# New miniatures line from Ronin



## hellric (Dec 26, 2006)

I don't know where to post this, this is not really 40k related, but these miniatures will be nice to convert and can be quite easily put in the 40k universe :
http://hellric.over-blog.com/article-4994386.html


----------



## jigplums (Dec 15, 2006)

looks sweet, i think the cross around his neck is a little chunky though. Kinda space chav


----------



## Necrontyr (Dec 27, 2006)

It says these are 35mm though, I thought warhammer was 28mm....


----------



## Anphicar (Dec 31, 2006)

I agree with jig. 

Its sweet, but that cross looks like a giant chunk of..erm, chunky..chunkiness.


----------



## Lord Sinkoran (Dec 23, 2006)

Sweet website


----------



## The Son of Horus (Dec 30, 2006)

Might work for Inquisitor, though. It'd be a little small, even then, but hey... it could be a short Inquisitor or something.


----------



## blkdymnd (Jan 1, 2007)

nice model, i would see it more as Menoth of Warmachine instead of 40k, but very cool anyway


----------



## hellric (Dec 26, 2006)

yes indeed, Warmachine too, I think these things can be used for a viariety of purposes provided you do a small or not so small conversion, and that's their goal too.

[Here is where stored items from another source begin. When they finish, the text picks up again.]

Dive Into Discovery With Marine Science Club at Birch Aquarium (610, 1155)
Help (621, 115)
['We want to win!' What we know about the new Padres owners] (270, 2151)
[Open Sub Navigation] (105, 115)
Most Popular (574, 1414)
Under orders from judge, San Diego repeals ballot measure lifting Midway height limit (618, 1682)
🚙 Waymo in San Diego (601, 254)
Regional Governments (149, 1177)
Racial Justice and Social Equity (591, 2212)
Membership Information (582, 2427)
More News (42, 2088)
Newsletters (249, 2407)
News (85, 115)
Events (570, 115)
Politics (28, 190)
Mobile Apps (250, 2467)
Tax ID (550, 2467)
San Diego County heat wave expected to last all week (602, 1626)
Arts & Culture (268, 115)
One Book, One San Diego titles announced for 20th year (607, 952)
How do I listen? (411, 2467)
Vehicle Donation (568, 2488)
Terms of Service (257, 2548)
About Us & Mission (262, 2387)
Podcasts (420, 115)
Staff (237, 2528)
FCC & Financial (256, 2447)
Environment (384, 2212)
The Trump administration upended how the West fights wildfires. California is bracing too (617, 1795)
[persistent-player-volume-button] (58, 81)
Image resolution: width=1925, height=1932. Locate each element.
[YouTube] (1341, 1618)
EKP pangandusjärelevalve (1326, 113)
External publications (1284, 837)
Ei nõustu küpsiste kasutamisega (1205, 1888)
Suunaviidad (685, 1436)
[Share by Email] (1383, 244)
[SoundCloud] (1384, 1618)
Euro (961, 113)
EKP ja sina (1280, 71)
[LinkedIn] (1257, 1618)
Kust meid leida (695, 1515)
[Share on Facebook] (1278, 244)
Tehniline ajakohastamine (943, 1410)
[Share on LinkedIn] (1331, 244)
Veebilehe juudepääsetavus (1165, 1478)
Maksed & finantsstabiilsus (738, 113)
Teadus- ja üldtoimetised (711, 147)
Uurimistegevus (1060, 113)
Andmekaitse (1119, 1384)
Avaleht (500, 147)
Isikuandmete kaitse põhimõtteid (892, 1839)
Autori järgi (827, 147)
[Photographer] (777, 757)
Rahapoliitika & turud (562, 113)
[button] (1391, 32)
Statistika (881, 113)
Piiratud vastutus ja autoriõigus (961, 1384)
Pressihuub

They realeased some time ago this baby : 
http://hellric.over-blog.com/article-3631272.html


----------



## uberschveinen (Dec 29, 2006)

While the sculpts are creative enough and certainly technically adept, there's just something they're missing. They just lack that sort of unified feel that the bnest miniature sculptors produce. That, and the cross is fat.


----------



## Wrath of Khaine (Dec 29, 2006)

Is it jsut me, or was the shaven side of Lacrymosa's vagina really necessary? Cool idea for a sculpt, with the essential partial nudity for all female figs.

She HAS to go through a brick of Gold Bond Chafing Powder in the pelvic region with that huge steel leotard.

-Khaine-


----------